Exercise objective: Count the lines in the data below that contain the word "height" and reply with only that number.

----- Listed entries -----

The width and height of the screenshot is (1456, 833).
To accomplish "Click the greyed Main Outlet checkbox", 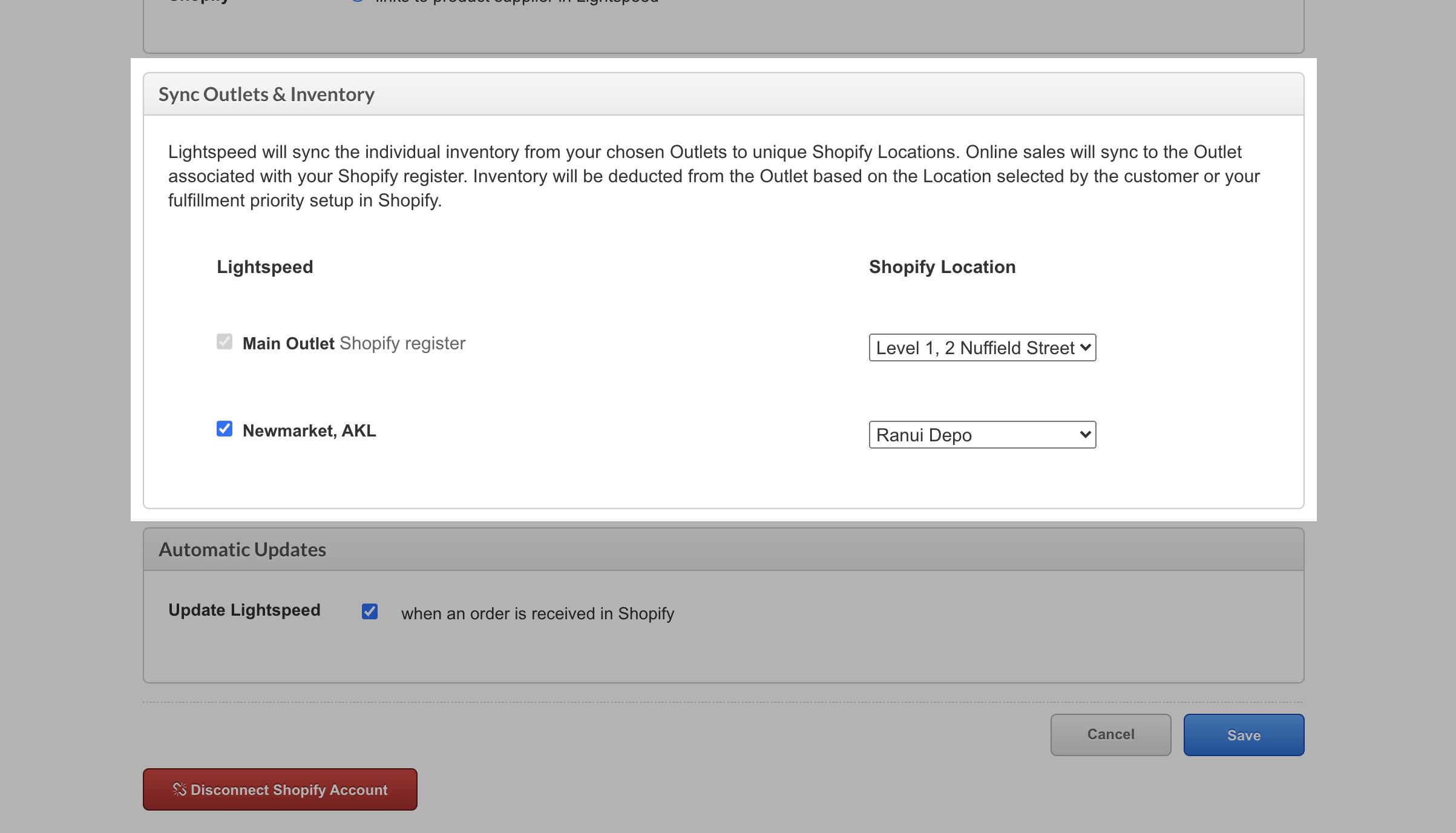I will (225, 342).
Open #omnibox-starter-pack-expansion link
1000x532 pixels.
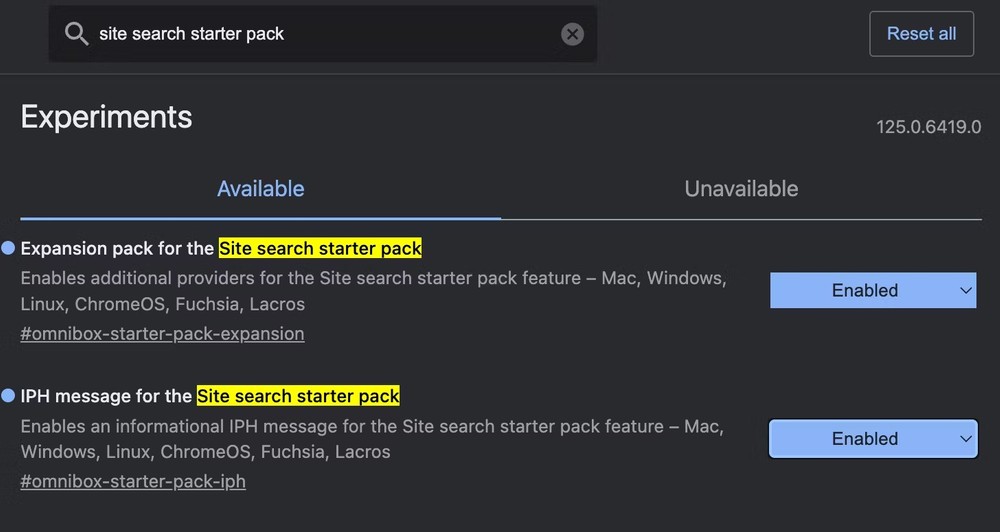point(162,334)
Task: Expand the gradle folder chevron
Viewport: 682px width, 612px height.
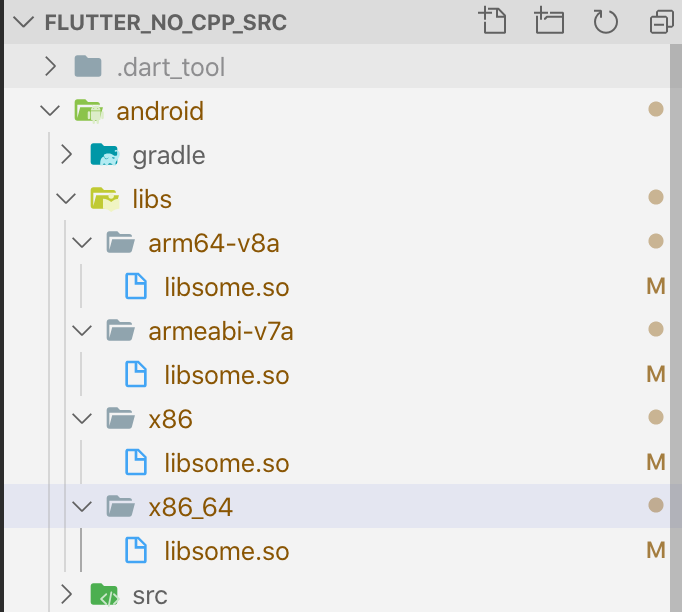Action: [x=66, y=155]
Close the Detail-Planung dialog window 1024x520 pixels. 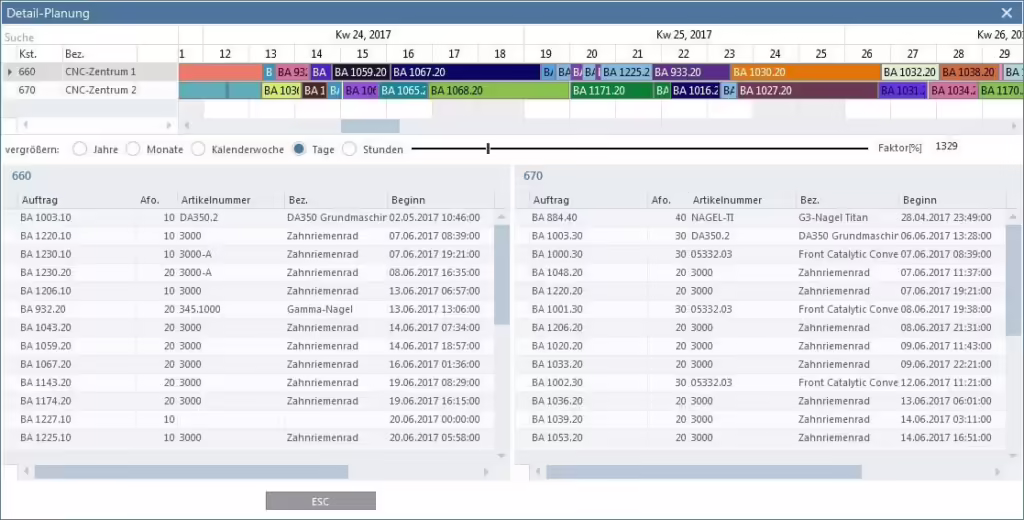coord(1006,12)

-----

Exercise solution: 2